▸ **TASK DIRECTIONS**
Begin at the line containing "At what coordinates should I click to accomplish: Open File" and restate it and each line after it exactly, up to and including the last line below. Leave pictures out.

▸ **RECORDS SUPPLIED**
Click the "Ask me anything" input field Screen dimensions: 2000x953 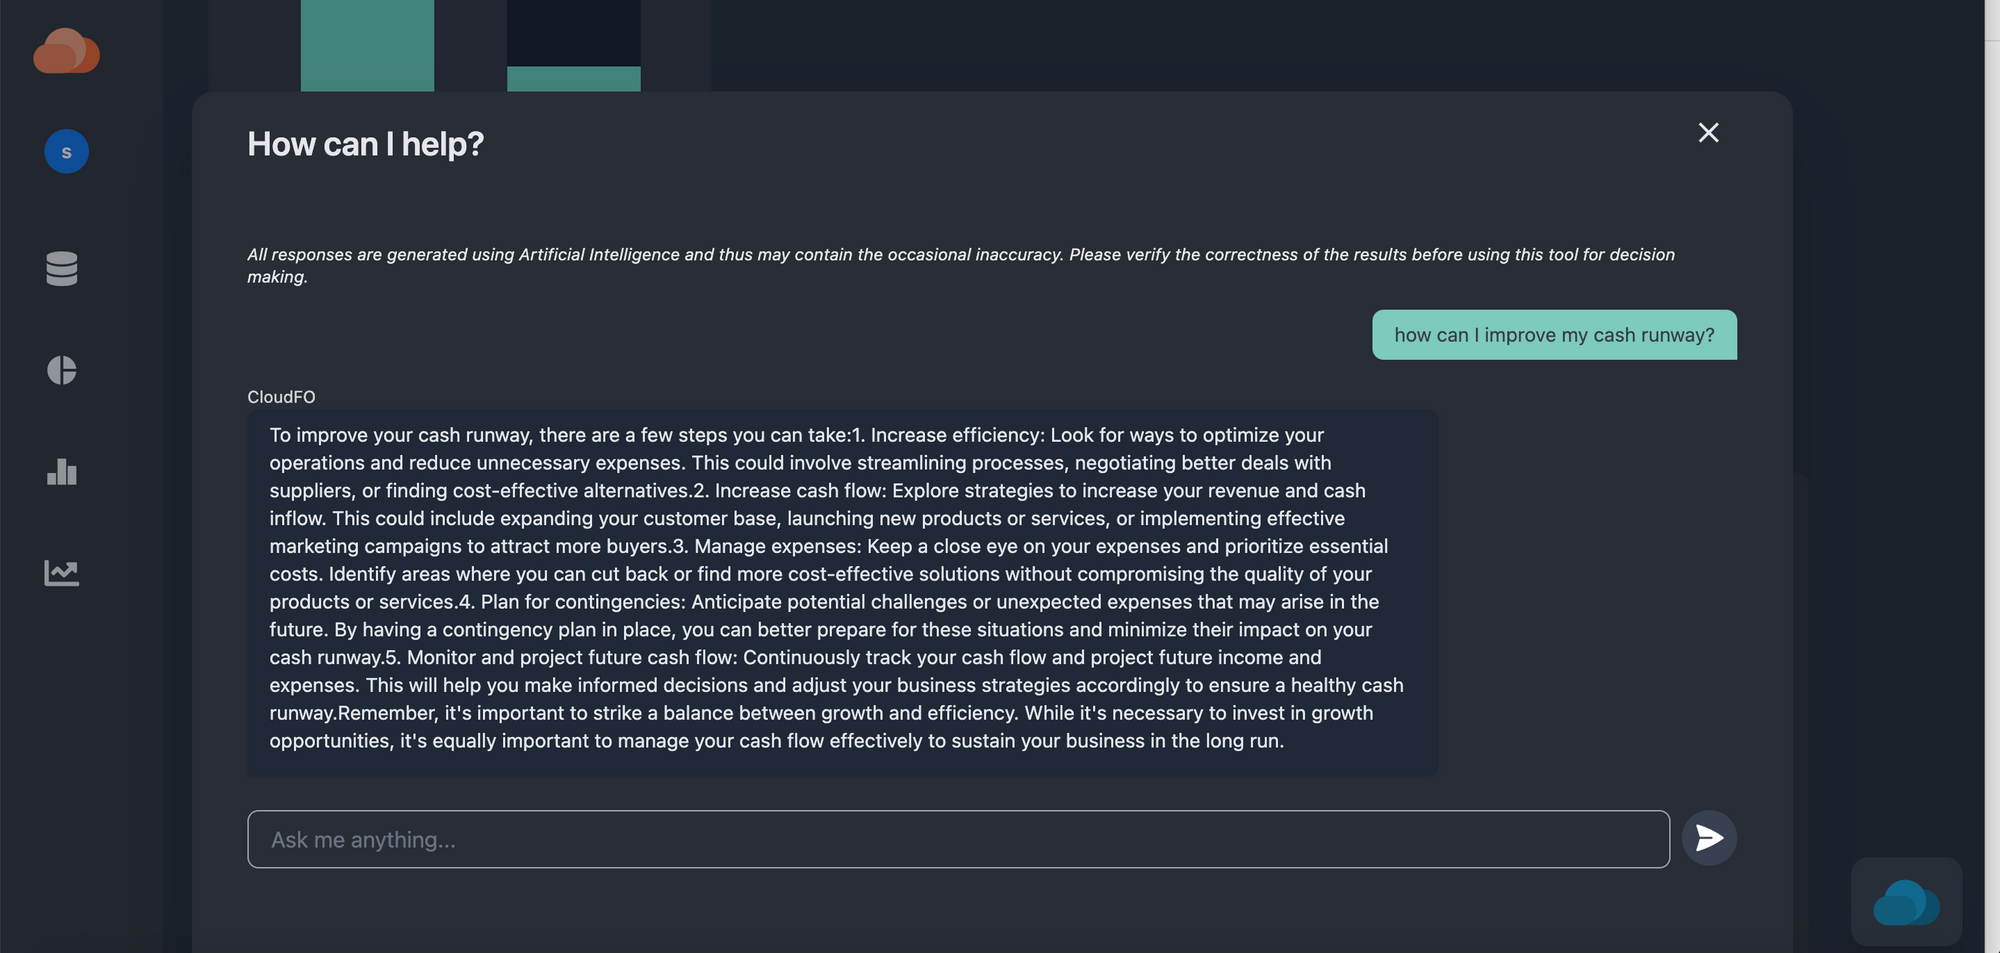(900, 839)
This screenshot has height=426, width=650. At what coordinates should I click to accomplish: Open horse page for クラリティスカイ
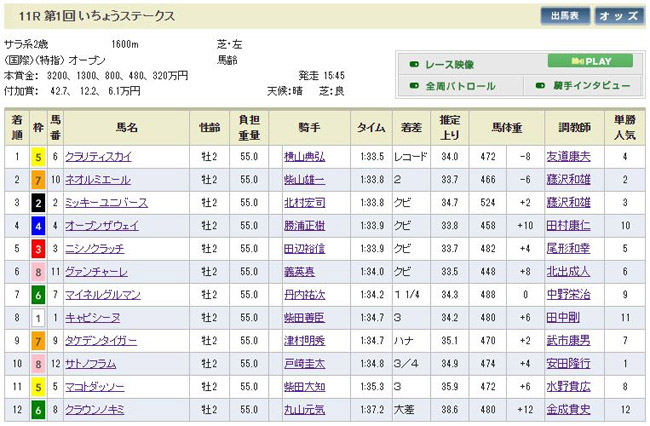[x=97, y=157]
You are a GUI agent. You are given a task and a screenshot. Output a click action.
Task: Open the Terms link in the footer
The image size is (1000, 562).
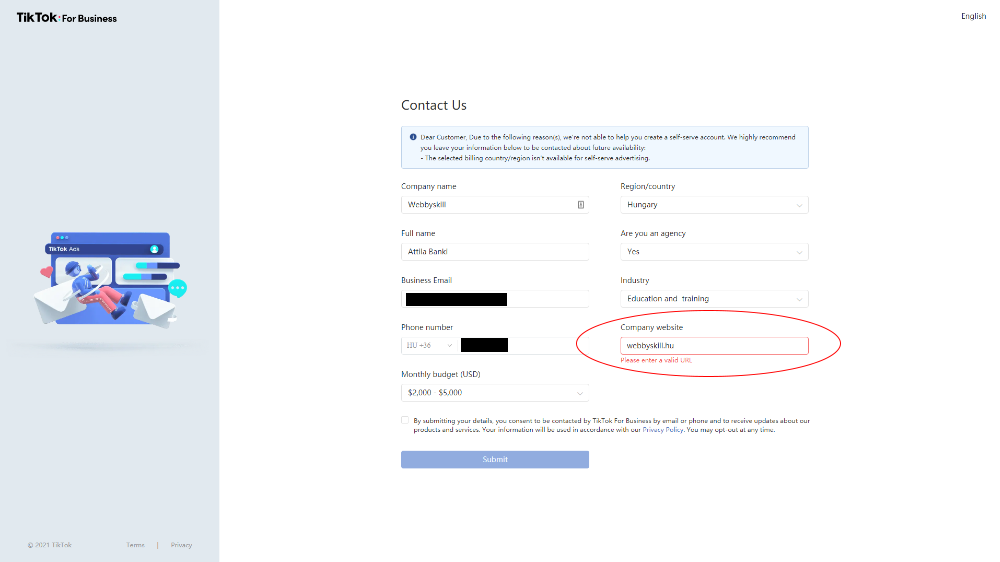(x=135, y=545)
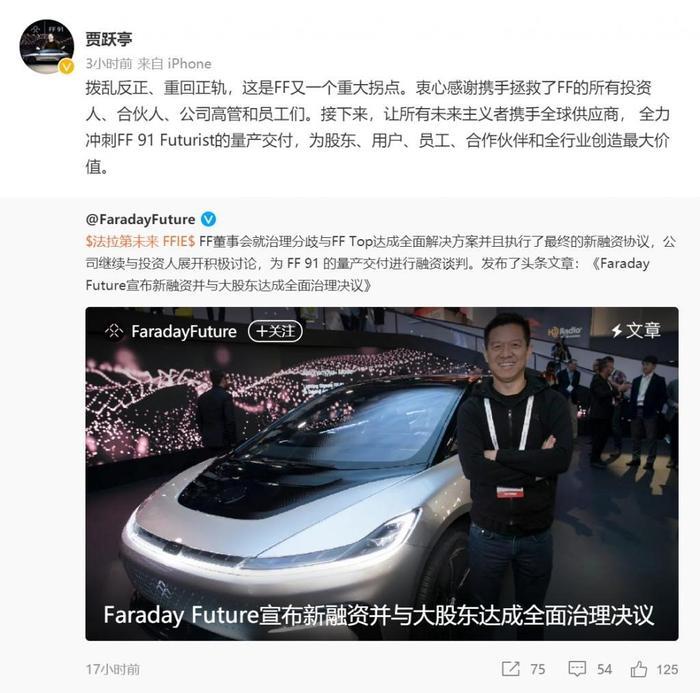Open the $法拉第未来 FFIE$ stock tag

tap(140, 242)
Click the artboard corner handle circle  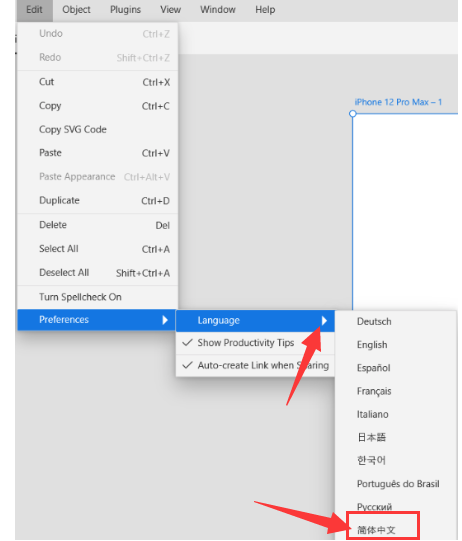(x=352, y=114)
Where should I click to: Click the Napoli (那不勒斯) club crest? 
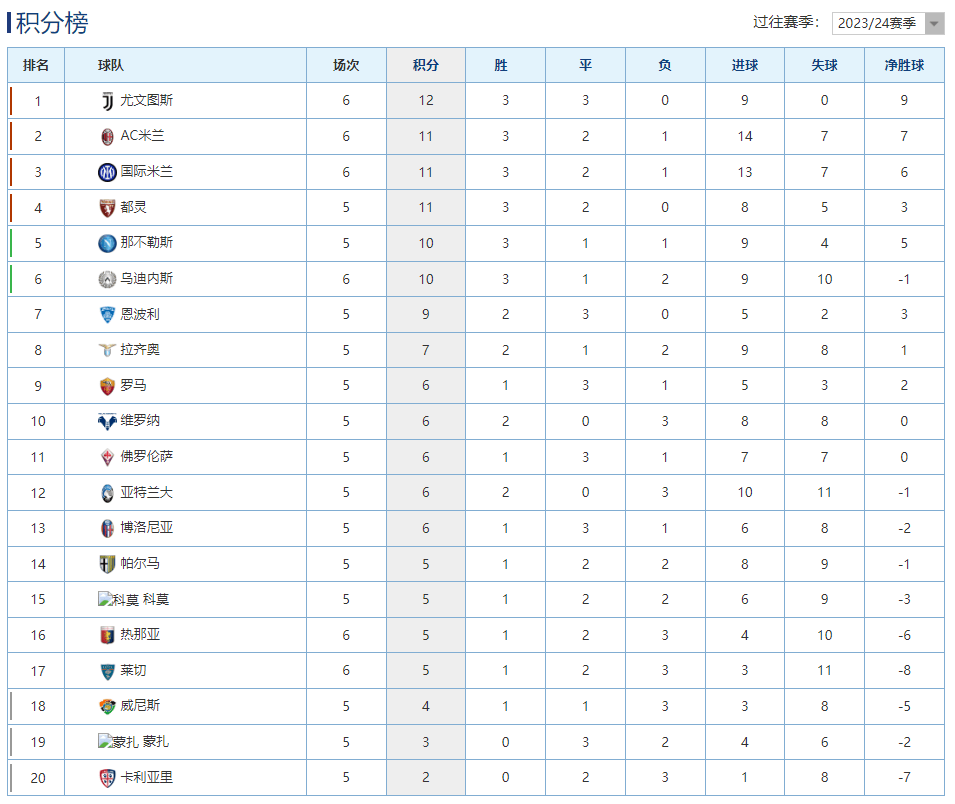pyautogui.click(x=107, y=243)
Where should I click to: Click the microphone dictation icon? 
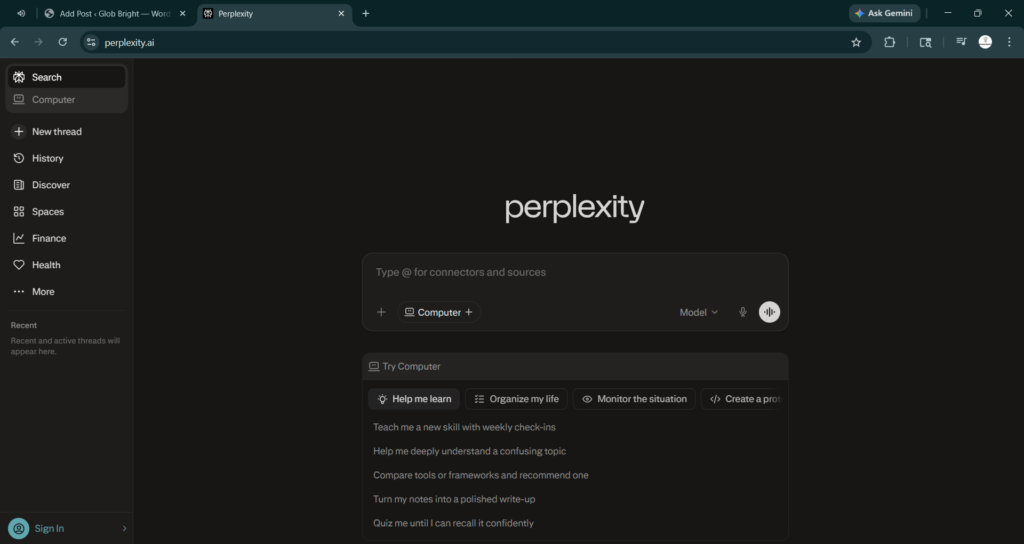click(x=742, y=312)
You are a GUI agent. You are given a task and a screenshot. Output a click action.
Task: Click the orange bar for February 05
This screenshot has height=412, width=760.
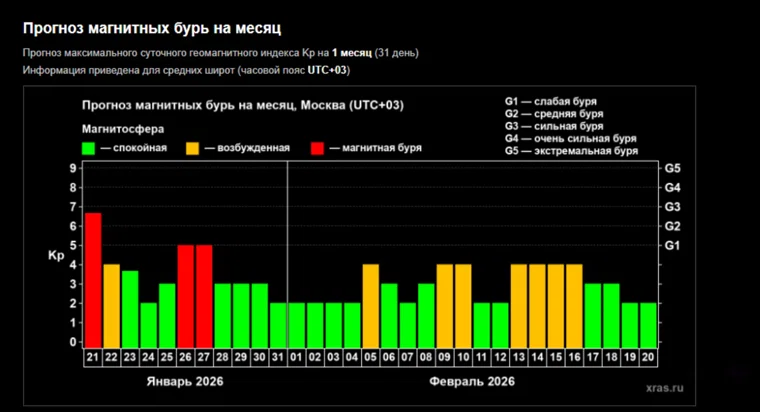click(370, 304)
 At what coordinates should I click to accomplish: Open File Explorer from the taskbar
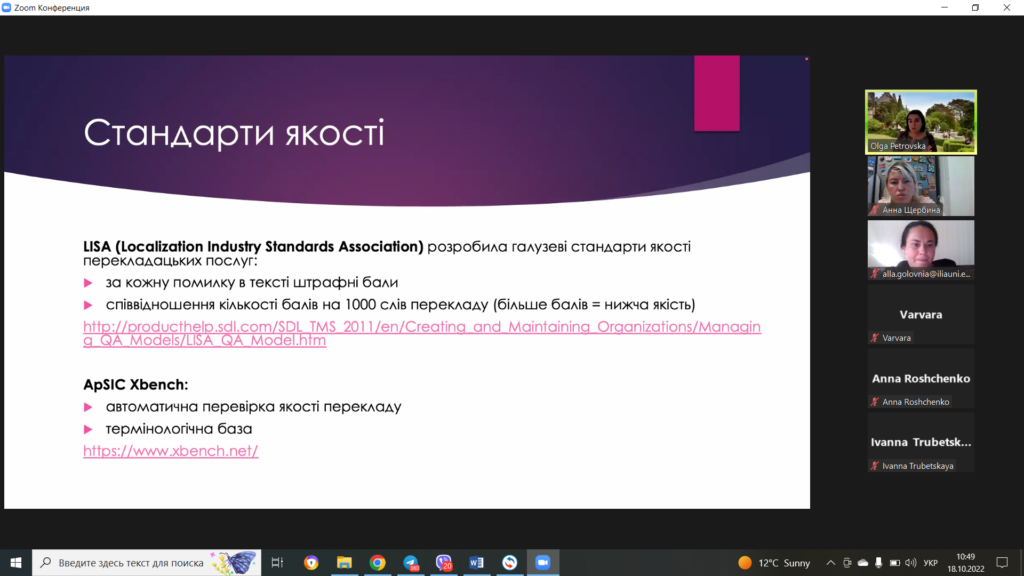pos(344,563)
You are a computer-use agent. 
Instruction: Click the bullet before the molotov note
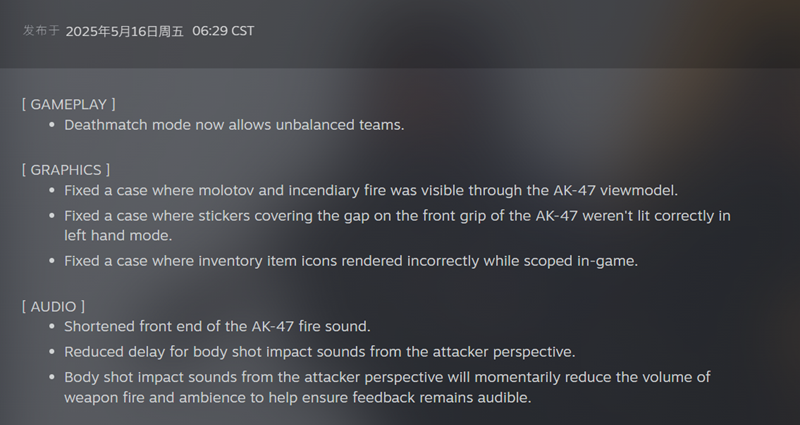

▸ **THE ANSWER**
 At what coordinates should I click to accomplish: Open File Explorer from the taskbar
pos(344,563)
You are a computer-use agent. 
Instruction: Click the bullet before the molotov note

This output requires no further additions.